What is required:
Reproduce the records. Keep every word exact and include no images.

Data provided:
== Segment start ==
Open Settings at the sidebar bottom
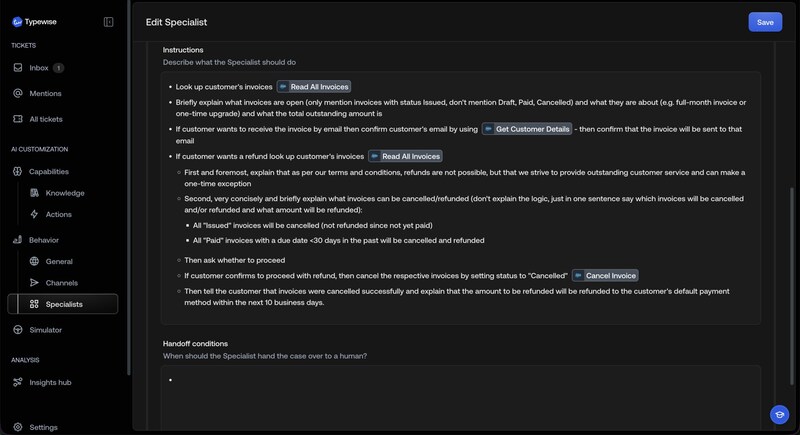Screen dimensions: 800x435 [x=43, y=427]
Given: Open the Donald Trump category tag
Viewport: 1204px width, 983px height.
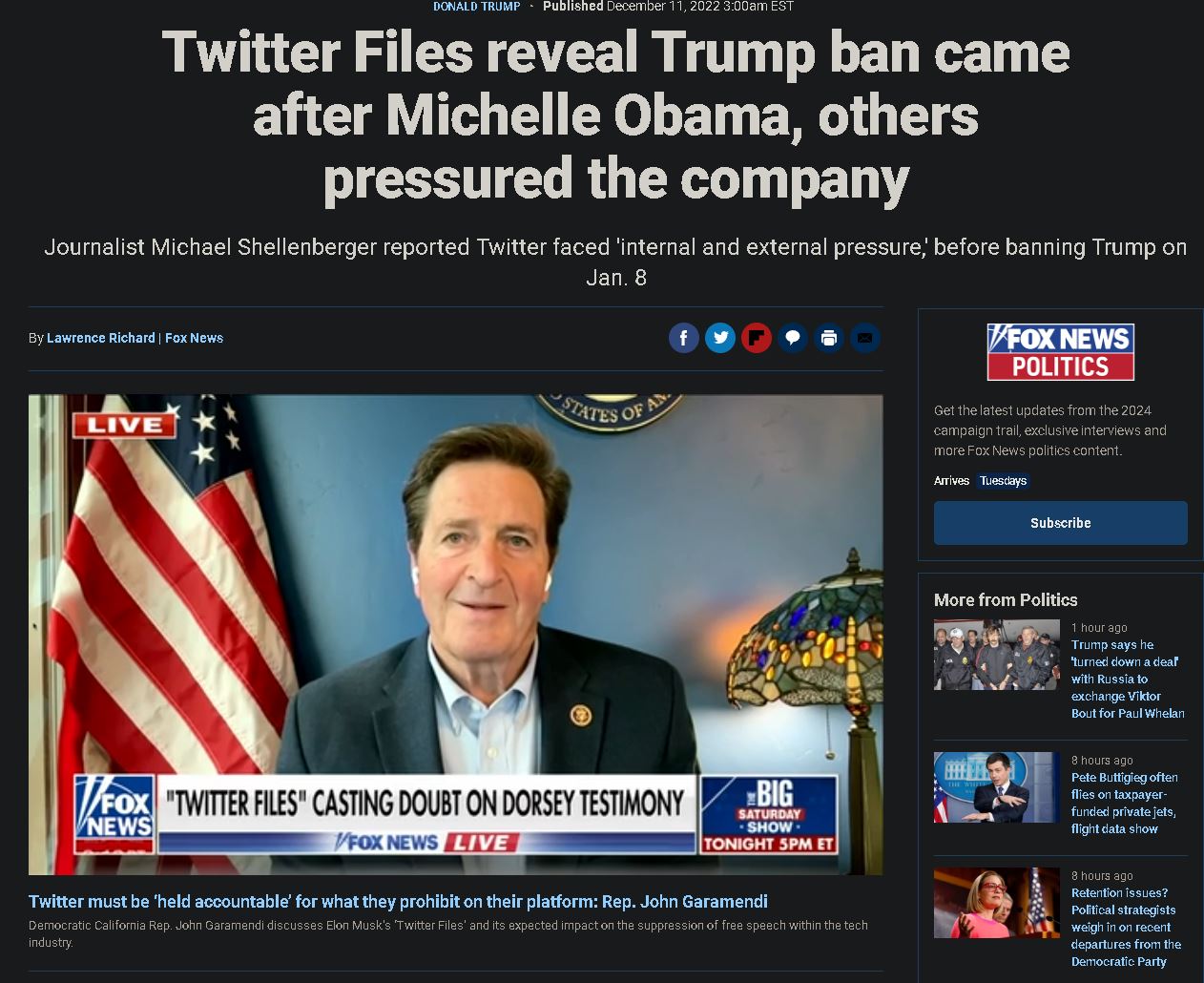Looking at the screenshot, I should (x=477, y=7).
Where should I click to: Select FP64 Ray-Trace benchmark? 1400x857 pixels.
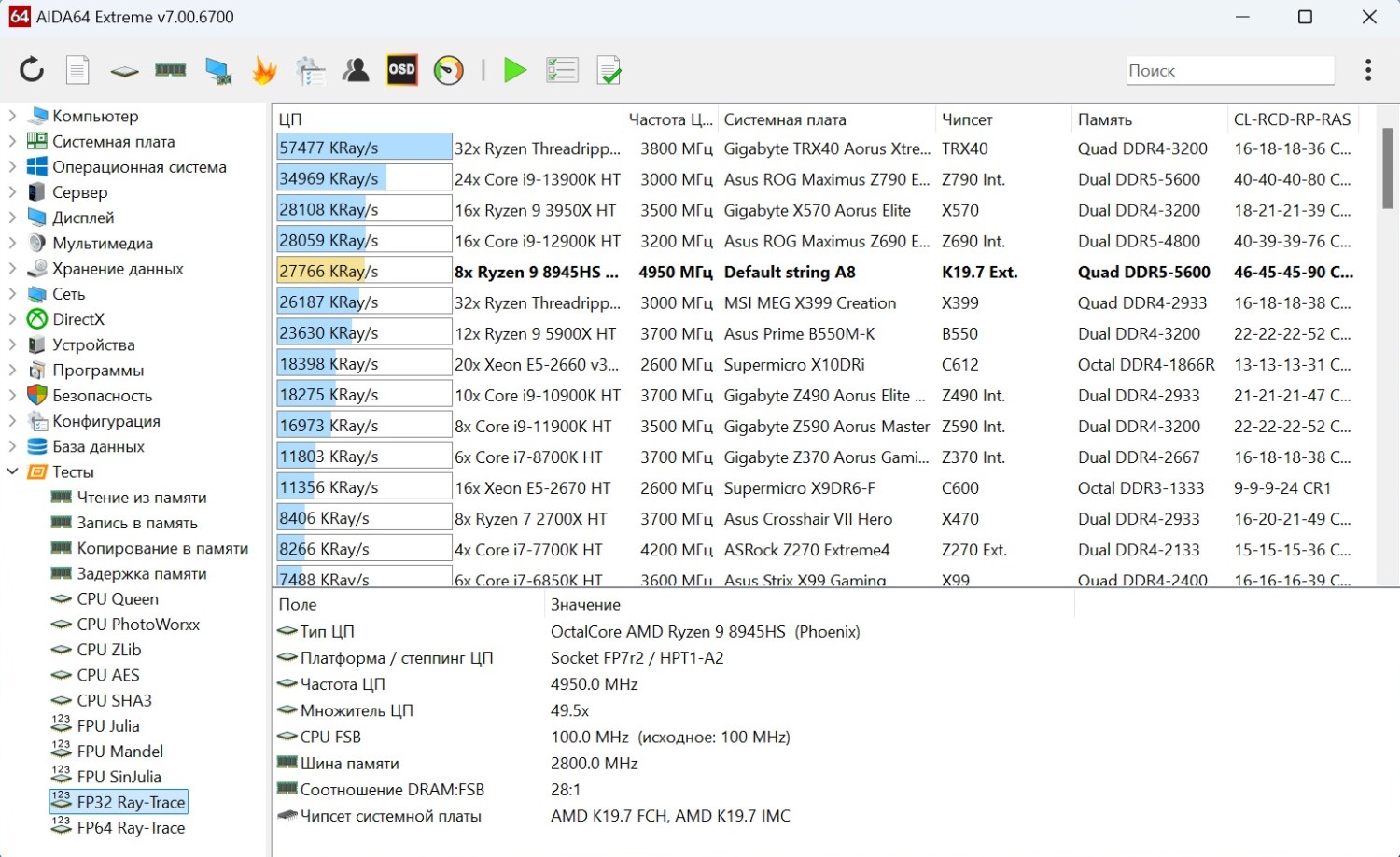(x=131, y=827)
== Segment end ==
Answer section:
Open Settings at the sidebar bottom
Screen dimensions: 800x435 [x=43, y=427]
Given: Open the Donald Trump category tag
Viewport: 1204px width, 983px height.
Looking at the screenshot, I should (x=477, y=7).
Where should I click to: Select FP64 Ray-Trace benchmark? 1400x857 pixels.
(x=131, y=827)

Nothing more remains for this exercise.